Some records
%%

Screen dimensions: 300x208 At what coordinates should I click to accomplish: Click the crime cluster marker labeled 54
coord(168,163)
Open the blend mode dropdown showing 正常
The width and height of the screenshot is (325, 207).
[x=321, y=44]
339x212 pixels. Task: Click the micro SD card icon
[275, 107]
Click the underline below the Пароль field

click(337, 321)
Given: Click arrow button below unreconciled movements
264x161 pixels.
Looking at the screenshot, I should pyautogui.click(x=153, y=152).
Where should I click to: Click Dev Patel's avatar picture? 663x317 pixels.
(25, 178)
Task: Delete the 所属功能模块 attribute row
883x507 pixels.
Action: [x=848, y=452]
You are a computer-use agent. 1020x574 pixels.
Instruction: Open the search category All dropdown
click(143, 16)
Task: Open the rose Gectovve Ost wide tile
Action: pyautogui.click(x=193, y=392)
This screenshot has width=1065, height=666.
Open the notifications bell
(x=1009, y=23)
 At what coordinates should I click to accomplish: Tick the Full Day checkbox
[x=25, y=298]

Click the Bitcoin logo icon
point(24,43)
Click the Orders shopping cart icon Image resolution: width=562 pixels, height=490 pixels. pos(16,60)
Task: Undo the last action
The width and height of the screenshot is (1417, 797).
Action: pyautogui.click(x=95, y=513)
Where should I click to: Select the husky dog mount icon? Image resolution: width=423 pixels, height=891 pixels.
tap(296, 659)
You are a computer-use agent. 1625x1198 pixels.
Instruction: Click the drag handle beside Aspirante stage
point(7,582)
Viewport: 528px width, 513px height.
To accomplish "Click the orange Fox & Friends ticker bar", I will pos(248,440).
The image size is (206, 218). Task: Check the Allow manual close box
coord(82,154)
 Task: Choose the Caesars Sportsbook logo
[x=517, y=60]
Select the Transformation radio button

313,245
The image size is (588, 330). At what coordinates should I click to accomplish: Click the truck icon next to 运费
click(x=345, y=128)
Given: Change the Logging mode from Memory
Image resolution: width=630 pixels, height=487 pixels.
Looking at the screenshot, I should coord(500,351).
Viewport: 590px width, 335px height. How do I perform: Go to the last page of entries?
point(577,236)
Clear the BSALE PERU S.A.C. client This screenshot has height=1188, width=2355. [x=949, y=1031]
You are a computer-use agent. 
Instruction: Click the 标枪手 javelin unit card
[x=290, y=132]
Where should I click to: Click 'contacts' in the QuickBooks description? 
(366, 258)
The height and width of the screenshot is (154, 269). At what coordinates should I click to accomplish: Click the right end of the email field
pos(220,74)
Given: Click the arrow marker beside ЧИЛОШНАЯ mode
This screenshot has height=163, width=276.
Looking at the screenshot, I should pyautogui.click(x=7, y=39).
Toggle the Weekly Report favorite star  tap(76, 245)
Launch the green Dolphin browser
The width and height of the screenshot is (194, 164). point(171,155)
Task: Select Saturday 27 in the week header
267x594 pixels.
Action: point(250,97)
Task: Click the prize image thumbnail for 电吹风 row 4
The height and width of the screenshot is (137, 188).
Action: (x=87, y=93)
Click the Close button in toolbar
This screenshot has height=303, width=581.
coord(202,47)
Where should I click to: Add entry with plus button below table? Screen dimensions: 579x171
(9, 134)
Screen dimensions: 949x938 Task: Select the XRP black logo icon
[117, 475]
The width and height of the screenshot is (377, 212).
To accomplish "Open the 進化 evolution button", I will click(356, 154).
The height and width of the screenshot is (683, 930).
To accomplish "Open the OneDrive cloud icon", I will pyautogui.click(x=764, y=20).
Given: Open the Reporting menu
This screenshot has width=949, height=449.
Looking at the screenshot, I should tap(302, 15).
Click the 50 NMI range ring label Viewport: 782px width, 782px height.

%%

Repeat all of the items above word for word.

Screen dimensions: 300x208 At what coordinates should I click to accomplish: Click the crime cluster marker labeled 54
coord(168,163)
Open the blend mode dropdown showing 正常
The width and height of the screenshot is (325, 207).
[x=321, y=44]
339x212 pixels. Task: Click the micro SD card icon
[275, 107]
Click the underline below the Пароль field

click(337, 321)
Given: Click arrow button below unreconciled movements
264x161 pixels.
Looking at the screenshot, I should pyautogui.click(x=153, y=152).
Where should I click to: Click Dev Patel's avatar picture? 663x317 pixels.
(25, 178)
Task: Delete the 所属功能模块 attribute row
883x507 pixels.
Action: [x=848, y=452]
You are a computer-use agent. 1020x574 pixels.
Instruction: Open the search category All dropdown
click(143, 16)
Task: Open the rose Gectovve Ost wide tile
Action: pyautogui.click(x=193, y=392)
This screenshot has width=1065, height=666.
Open the notifications bell
(x=1009, y=23)
 At what coordinates should I click to accomplish: Tick the Full Day checkbox
[x=25, y=298]

Click the Bitcoin logo icon
point(24,43)
Click the Orders shopping cart icon Image resolution: width=562 pixels, height=490 pixels. pos(16,60)
Task: Undo the last action
The width and height of the screenshot is (1417, 797).
Action: pyautogui.click(x=95, y=513)
Where should I click to: Select the husky dog mount icon? Image resolution: width=423 pixels, height=891 pixels.
tap(296, 659)
You are a computer-use agent. 1625x1198 pixels.
Instruction: Click the drag handle beside Aspirante stage
point(7,582)
Viewport: 528px width, 513px height.
To accomplish "Click the orange Fox & Friends ticker bar", I will pos(248,440).
The image size is (206, 218). Task: Check the Allow manual close box
coord(82,154)
 Task: Choose the Caesars Sportsbook logo
[x=517, y=60]
Select the Transformation radio button

313,245
The image size is (588, 330). At what coordinates should I click to accomplish: Click the truck icon next to 运费
click(x=345, y=128)
Given: Change the Logging mode from Memory
Image resolution: width=630 pixels, height=487 pixels.
Looking at the screenshot, I should coord(500,351).
Viewport: 590px width, 335px height. How do I perform: Go to the last page of entries?
point(577,236)
Clear the BSALE PERU S.A.C. client This screenshot has height=1188, width=2355. [x=949, y=1031]
You are a computer-use agent. 
Instruction: Click the 标枪手 javelin unit card
[x=290, y=132]
Where should I click to: Click 'contacts' in the QuickBooks description? 
(366, 258)
The height and width of the screenshot is (154, 269). At what coordinates should I click to accomplish: Click the right end of the email field
pos(220,74)
Given: Click the arrow marker beside ЧИЛОШНАЯ mode
This screenshot has height=163, width=276.
Looking at the screenshot, I should pyautogui.click(x=7, y=39).
Toggle the Weekly Report favorite star  tap(76, 245)
Launch the green Dolphin browser
The width and height of the screenshot is (194, 164). point(171,155)
Task: Select Saturday 27 in the week header
267x594 pixels.
Action: point(250,97)
Task: Click the prize image thumbnail for 电吹风 row 4
The height and width of the screenshot is (137, 188).
Action: (x=87, y=93)
Click the Close button in toolbar
This screenshot has height=303, width=581.
coord(202,47)
Where should I click to: Add entry with plus button below table? Screen dimensions: 579x171
(9, 134)
Screen dimensions: 949x938 Task: Select the XRP black logo icon
[117, 475]
The width and height of the screenshot is (377, 212).
To accomplish "Open the 進化 evolution button", I will click(356, 154).
The height and width of the screenshot is (683, 930).
To accomplish "Open the OneDrive cloud icon", I will pyautogui.click(x=764, y=20).
Given: Open the Reporting menu
This screenshot has width=949, height=449.
Looking at the screenshot, I should tap(302, 15).
Click the 50 NMI range ring label Viewport: 782px width, 782px height.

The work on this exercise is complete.